SUPPLIED DATA START

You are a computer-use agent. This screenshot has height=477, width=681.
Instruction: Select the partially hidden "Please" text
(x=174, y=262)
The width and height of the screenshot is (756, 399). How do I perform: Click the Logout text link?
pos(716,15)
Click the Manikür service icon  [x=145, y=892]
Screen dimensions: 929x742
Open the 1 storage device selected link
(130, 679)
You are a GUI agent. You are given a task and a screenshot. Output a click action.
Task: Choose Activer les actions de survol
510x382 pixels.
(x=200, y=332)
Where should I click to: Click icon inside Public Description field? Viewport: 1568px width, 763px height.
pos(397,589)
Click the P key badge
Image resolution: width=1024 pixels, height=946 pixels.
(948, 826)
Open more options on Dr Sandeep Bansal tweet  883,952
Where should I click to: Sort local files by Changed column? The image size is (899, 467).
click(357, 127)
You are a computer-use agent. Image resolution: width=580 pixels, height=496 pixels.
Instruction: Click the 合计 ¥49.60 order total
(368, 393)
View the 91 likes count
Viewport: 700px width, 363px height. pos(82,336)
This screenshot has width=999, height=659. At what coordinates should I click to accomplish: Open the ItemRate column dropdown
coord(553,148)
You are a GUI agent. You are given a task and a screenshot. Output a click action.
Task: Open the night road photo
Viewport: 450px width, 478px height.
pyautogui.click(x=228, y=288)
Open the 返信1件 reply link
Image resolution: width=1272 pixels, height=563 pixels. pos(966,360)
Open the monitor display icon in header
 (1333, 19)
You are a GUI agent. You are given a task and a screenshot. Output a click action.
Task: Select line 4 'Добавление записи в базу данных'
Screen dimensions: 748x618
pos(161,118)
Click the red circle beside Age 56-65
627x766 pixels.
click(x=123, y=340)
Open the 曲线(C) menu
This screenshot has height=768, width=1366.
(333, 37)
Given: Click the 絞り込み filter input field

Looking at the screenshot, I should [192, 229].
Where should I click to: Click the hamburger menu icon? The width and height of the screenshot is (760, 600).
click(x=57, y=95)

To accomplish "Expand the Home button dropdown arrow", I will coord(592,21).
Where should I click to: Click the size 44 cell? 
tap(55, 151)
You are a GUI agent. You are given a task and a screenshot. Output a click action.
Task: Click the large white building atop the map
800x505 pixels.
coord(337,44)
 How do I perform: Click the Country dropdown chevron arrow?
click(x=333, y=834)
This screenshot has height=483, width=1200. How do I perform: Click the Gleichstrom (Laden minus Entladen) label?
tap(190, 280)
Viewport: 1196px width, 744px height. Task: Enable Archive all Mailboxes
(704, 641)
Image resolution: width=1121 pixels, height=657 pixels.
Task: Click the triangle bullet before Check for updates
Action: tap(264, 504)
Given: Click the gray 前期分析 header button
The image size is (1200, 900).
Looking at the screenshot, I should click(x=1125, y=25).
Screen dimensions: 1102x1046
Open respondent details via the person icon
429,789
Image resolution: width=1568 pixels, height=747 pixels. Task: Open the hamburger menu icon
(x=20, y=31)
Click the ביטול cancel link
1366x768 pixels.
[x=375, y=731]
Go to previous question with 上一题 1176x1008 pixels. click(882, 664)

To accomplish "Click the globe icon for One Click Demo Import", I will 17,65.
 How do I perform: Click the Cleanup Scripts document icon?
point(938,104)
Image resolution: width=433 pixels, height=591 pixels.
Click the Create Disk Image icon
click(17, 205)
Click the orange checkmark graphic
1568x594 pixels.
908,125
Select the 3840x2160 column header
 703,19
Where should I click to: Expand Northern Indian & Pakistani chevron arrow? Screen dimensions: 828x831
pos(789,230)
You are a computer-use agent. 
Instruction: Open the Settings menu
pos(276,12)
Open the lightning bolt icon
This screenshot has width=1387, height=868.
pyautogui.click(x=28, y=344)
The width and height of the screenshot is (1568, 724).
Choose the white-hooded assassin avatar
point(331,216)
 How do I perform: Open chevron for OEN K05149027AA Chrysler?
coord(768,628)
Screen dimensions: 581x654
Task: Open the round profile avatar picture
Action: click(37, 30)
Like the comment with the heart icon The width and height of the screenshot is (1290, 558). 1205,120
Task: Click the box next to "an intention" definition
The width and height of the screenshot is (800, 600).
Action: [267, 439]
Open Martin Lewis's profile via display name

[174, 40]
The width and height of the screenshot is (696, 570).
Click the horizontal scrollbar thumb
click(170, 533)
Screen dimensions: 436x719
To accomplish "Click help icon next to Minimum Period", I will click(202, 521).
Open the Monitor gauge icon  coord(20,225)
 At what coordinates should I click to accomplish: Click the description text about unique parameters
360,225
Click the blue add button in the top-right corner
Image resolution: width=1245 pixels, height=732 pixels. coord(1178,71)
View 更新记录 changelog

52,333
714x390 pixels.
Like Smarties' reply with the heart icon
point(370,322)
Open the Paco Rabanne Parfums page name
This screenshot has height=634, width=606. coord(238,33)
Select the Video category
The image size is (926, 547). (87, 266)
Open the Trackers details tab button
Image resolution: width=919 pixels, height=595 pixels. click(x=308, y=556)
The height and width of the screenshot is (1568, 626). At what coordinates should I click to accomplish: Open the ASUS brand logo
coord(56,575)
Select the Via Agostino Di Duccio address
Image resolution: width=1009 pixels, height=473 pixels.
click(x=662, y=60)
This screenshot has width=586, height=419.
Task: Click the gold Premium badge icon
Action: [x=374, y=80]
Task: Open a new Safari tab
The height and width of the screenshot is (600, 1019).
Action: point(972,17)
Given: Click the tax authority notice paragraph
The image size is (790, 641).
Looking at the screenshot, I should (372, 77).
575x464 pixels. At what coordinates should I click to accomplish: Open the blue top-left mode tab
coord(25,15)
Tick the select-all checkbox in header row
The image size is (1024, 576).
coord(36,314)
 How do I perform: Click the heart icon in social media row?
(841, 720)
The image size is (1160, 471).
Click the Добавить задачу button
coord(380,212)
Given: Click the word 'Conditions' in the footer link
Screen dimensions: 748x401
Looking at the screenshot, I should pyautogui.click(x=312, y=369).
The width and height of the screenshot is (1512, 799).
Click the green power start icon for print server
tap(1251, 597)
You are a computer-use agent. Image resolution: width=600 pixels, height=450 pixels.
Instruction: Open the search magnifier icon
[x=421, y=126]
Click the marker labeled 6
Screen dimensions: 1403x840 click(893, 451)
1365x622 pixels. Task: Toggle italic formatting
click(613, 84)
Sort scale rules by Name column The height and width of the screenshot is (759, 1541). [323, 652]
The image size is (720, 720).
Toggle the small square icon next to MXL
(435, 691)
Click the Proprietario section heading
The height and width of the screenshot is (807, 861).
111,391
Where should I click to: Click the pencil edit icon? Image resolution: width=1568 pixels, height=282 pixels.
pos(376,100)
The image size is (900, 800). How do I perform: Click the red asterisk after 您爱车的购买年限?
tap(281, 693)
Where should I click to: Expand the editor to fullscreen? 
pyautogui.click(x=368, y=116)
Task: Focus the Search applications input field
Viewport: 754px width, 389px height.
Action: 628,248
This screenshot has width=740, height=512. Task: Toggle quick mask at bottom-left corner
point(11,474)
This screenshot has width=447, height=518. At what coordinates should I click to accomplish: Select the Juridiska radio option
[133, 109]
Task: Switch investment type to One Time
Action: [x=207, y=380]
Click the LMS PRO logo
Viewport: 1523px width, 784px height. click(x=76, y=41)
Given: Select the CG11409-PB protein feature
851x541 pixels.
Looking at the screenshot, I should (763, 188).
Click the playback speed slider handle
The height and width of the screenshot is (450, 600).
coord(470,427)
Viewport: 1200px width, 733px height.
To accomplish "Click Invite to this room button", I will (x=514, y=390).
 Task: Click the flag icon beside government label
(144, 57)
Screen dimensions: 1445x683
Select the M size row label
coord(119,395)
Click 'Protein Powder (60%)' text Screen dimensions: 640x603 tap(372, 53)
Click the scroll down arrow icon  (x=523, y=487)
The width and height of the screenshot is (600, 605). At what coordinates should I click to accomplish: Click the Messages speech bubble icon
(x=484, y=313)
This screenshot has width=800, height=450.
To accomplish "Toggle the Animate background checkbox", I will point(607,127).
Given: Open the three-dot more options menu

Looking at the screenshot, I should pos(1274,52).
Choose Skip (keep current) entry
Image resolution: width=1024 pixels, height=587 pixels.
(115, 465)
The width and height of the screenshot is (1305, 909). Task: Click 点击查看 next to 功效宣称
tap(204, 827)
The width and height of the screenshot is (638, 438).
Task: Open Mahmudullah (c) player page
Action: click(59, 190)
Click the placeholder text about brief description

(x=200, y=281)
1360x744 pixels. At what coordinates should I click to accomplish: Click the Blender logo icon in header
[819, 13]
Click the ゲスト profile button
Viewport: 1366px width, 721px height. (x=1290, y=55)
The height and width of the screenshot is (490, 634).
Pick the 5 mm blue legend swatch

SUPPLIED DATA END

• _AIM OF THE EXERCISE_:
Using the records above, write out exactly the lines between the one holding "Click the orange checkmark graphic" and the one holding "714x390 pixels.", inclusive; leave everything else out.

• _EXPECTED ANSWER_:
Click the orange checkmark graphic
1568x594 pixels.
908,125
Select the 3840x2160 column header
 703,19
Where should I click to: Expand Northern Indian & Pakistani chevron arrow? Screen dimensions: 828x831
pos(789,230)
You are a computer-use agent. 
Instruction: Open the Settings menu
pos(276,12)
Open the lightning bolt icon
This screenshot has width=1387, height=868.
pyautogui.click(x=28, y=344)
The width and height of the screenshot is (1568, 724).
Choose the white-hooded assassin avatar
point(331,216)
 How do I perform: Open chevron for OEN K05149027AA Chrysler?
coord(768,628)
Screen dimensions: 581x654
Task: Open the round profile avatar picture
Action: click(37, 30)
Like the comment with the heart icon The width and height of the screenshot is (1290, 558). 1205,120
Task: Click the box next to "an intention" definition
The width and height of the screenshot is (800, 600).
Action: [267, 439]
Open Martin Lewis's profile via display name

[174, 40]
The width and height of the screenshot is (696, 570).
Click the horizontal scrollbar thumb
click(170, 533)
Screen dimensions: 436x719
To accomplish "Click help icon next to Minimum Period", I will click(202, 521).
Open the Monitor gauge icon  coord(20,225)
 At what coordinates should I click to accomplish: Click the description text about unique parameters
360,225
Click the blue add button in the top-right corner
Image resolution: width=1245 pixels, height=732 pixels. coord(1178,71)
View 更新记录 changelog

52,333
714x390 pixels.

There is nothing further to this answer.